According to police and prosecutors, 21-year-old Ruben Roman fired more than a half-dozen shots at a passing car before handing the gun over to Toledo. Roman faces charges of reckless discharge of a firearm, unlawful use of a weapon by a felon and felony endangerment of a child. A ShotSpotter alert directed police to the scene within about a minute of the initial shooting.

Freddy Martinez, a policy analyst at the Washington, D.C.-based nonprofit Open the Government and executive director of Lucy Parsons Labs, one of the groups behind Monday’s brief, called on the City Council to refuse to renew the city’s contract with ShotSpotter, citing the role of the technology in Toledo’s death and the Department of Justice’s report into the policies and practices of Chicago police.
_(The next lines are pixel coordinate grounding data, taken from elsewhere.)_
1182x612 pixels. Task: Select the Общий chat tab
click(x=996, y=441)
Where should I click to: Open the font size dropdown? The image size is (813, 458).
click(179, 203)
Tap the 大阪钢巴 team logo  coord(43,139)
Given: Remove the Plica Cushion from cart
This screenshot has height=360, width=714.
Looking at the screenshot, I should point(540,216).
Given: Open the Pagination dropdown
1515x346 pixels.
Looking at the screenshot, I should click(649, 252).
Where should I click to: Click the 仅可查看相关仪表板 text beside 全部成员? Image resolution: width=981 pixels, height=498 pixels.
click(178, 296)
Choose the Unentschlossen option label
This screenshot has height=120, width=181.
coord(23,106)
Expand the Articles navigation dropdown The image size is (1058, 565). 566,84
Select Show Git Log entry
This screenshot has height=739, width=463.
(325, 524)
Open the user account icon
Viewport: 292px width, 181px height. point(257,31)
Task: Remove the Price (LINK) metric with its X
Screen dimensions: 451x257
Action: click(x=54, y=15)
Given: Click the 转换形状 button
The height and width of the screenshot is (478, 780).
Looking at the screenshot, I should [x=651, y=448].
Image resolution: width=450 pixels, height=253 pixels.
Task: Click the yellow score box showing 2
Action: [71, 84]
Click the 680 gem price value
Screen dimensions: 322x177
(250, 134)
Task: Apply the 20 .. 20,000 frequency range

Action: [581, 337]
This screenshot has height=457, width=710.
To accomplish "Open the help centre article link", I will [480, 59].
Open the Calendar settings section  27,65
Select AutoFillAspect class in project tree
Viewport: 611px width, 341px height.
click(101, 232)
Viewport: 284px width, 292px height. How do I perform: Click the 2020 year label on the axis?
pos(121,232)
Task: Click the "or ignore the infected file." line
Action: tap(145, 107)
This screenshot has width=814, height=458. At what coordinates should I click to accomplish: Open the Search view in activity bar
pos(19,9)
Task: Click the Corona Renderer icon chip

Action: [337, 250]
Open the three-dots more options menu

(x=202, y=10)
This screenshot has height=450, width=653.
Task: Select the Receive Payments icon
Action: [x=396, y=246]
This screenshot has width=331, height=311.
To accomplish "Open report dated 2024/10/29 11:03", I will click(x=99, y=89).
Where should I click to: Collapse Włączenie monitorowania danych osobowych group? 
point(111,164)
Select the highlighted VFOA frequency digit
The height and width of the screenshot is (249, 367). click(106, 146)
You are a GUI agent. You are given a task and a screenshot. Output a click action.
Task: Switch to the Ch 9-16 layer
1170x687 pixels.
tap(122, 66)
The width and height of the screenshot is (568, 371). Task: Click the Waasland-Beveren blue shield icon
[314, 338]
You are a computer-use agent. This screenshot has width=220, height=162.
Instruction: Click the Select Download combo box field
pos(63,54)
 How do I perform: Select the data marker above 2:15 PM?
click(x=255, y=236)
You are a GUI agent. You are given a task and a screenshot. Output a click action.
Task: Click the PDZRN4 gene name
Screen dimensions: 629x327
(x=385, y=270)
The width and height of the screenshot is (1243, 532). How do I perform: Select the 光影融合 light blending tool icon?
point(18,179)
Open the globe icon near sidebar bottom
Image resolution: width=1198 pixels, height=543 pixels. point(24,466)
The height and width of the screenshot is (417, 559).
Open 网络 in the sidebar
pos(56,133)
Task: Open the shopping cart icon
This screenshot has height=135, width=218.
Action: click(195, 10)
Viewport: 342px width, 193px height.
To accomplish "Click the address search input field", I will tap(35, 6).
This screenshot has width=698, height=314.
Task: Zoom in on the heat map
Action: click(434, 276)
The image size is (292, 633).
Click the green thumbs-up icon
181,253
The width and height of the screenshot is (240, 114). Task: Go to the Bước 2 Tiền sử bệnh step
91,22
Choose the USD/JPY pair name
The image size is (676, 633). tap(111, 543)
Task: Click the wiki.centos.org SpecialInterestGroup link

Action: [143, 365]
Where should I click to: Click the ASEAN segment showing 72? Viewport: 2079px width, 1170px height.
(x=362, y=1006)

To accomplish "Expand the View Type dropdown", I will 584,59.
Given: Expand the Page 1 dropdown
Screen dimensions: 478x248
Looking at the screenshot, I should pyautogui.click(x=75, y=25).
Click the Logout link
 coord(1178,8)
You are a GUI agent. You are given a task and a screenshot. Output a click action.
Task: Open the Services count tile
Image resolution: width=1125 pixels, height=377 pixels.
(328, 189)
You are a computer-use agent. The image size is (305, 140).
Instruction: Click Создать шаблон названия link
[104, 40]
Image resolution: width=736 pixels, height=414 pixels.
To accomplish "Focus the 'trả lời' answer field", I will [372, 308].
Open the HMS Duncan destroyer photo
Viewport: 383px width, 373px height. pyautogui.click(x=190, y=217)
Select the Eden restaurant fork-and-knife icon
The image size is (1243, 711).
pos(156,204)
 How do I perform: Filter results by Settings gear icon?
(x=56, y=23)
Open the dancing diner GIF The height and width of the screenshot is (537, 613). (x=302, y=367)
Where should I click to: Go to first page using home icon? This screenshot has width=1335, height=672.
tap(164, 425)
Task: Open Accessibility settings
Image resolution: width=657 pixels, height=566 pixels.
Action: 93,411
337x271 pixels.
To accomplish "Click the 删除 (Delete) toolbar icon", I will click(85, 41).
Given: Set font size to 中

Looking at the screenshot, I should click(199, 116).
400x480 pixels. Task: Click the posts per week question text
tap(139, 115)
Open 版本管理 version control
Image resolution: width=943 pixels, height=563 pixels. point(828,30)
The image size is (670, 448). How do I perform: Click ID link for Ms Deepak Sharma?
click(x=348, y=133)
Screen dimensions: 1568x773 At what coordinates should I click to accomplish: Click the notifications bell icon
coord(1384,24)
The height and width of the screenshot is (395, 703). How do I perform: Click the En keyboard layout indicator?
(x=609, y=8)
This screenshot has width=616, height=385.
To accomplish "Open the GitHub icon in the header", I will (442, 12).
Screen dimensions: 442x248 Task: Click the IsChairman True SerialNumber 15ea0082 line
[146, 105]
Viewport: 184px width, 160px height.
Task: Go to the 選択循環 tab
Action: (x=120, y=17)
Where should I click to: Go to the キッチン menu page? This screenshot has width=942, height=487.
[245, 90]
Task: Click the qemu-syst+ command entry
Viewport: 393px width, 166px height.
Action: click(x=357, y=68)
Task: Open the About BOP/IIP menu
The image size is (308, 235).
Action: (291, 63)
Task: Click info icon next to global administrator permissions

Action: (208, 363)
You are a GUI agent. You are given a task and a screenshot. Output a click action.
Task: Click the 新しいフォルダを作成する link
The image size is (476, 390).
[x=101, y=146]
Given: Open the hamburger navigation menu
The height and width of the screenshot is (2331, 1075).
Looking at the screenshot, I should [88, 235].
Testifying under oath nearly four years ago, a ShotSpotter analyst admitted that the company’s claim of accuracy was “put together by our sales and marketing department, not our engineers,” Martinez noted.

Martinez agreed with Lightfoot that ShotSpotter is but one part of the city’s extensive public safety surveillance network. But he disagreed with the mayor’s suggestion that it has reduced crime.

“[The Chicago Police Department] has long promised violence reduction through the use of those and other forms of surveillance like predictive policing and facial recognition technology,” Martinez said in an op-ed published last week in South Side Weekly. “The truth is that none of these automated approaches address the root causes of crime—poverty, the criminalization of low-income and marginalized people, and the perverse priorities that divert desperately needed community resources to police budgets.”

Miguel Lopez, membership coordinator for Organized Communities Against Deportations, another of the community groups who filed the brief, said in a statement the city would be better served investing the $10 million a year it spends on the ShotSpotter system into the communities where it is deployed to help young people deal with conflict.

“Knowing very well that police officers tend to escalate all types of situations and are known to use excessive force,” Lopez said, “ShotSpotter technology creates an additional layer of violent response from police officers as they rush aggressively to poor, Black & brown neighborhoods expecting to be met with gunfire.”